Content starts

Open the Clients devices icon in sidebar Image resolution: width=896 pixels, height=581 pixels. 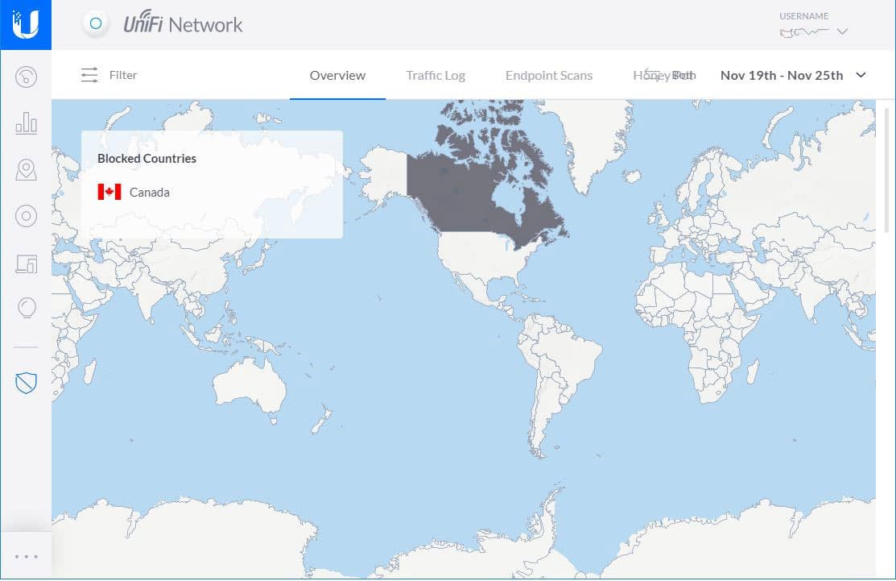tap(26, 263)
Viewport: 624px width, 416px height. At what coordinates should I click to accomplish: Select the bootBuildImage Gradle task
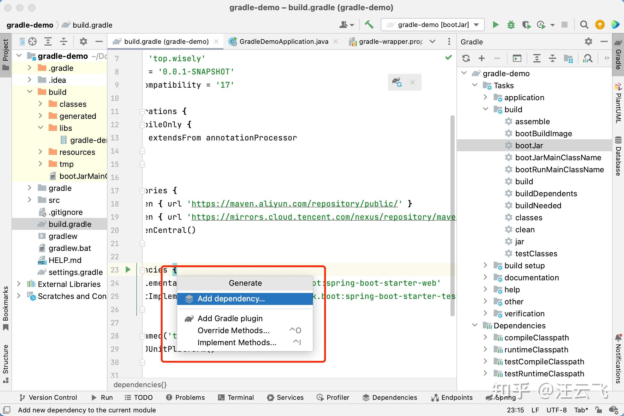[x=544, y=134]
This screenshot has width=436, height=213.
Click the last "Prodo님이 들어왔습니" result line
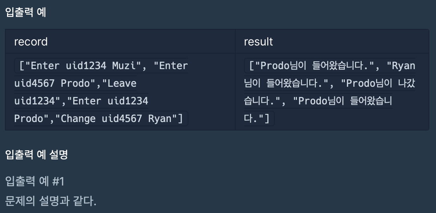pos(345,101)

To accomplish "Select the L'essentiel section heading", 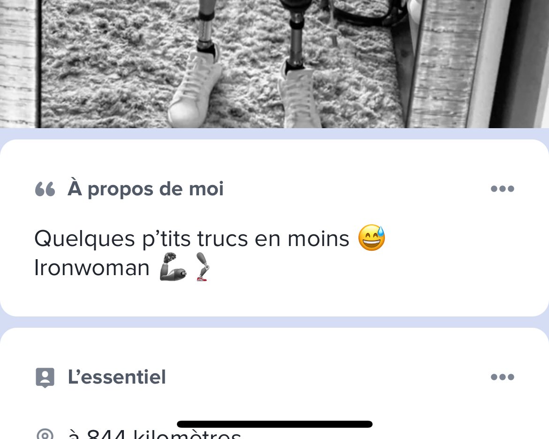I will click(x=116, y=377).
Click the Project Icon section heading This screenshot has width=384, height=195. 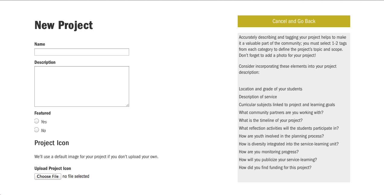tap(52, 143)
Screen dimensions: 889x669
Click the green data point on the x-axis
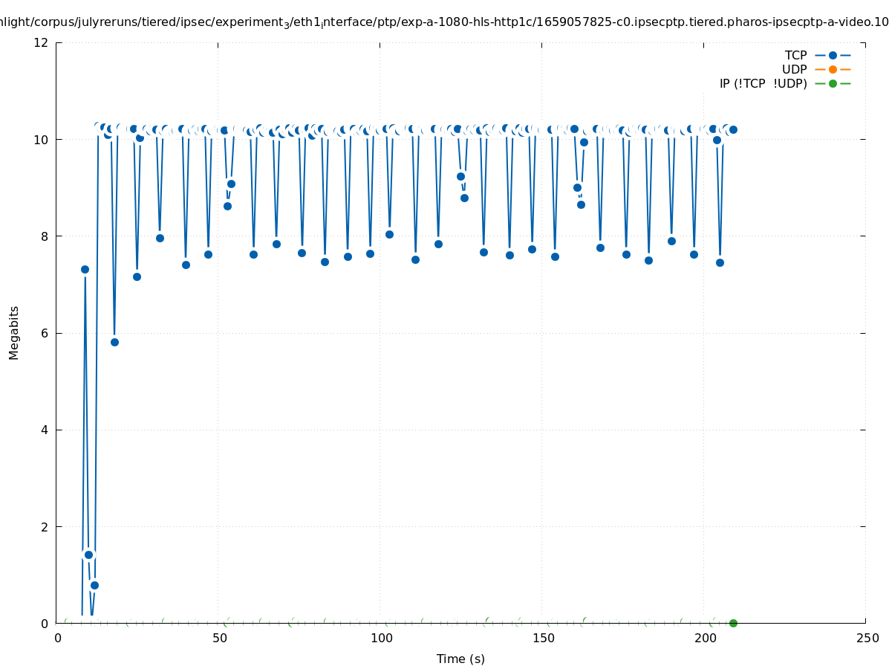(733, 623)
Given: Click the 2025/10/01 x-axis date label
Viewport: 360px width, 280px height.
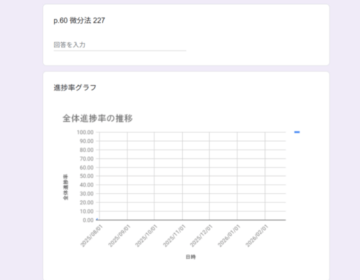Looking at the screenshot, I should (147, 236).
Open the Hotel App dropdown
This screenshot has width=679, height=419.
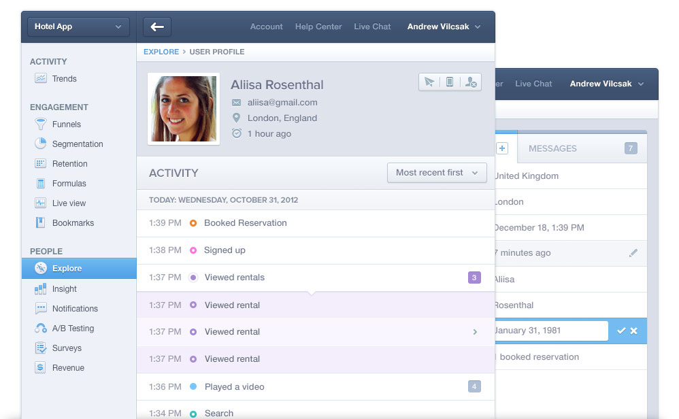(x=78, y=27)
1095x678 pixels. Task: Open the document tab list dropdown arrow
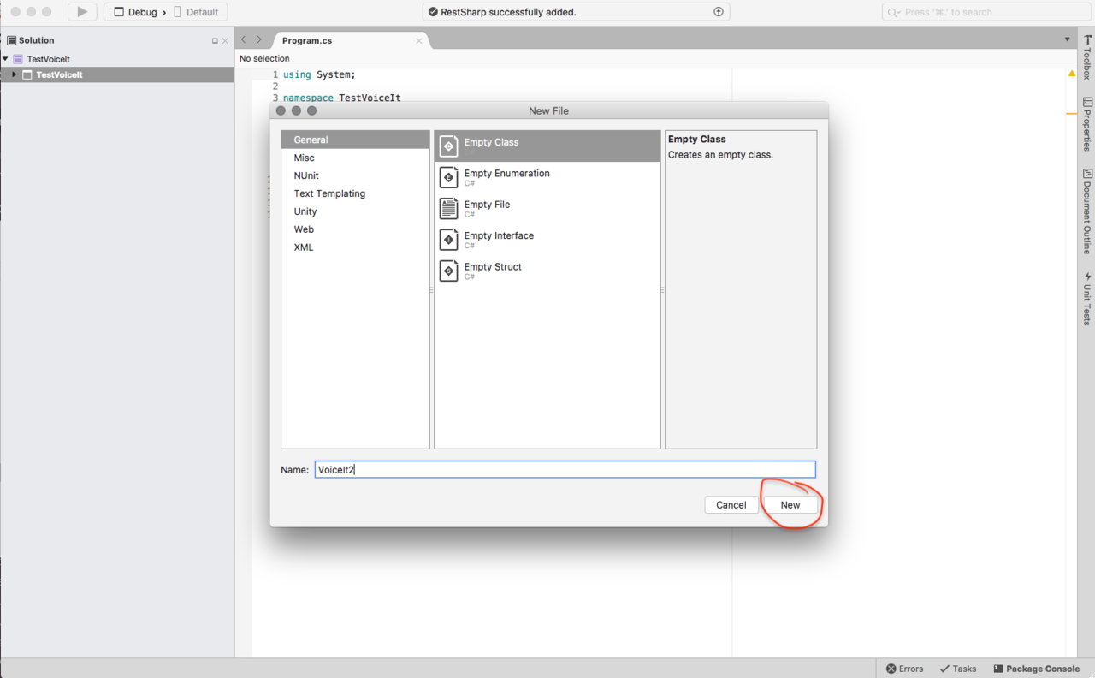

Content ends

» **What you are asked to do**: Tell how many lines above hold "dropdown", nothing more.

» **Result of the task**: 2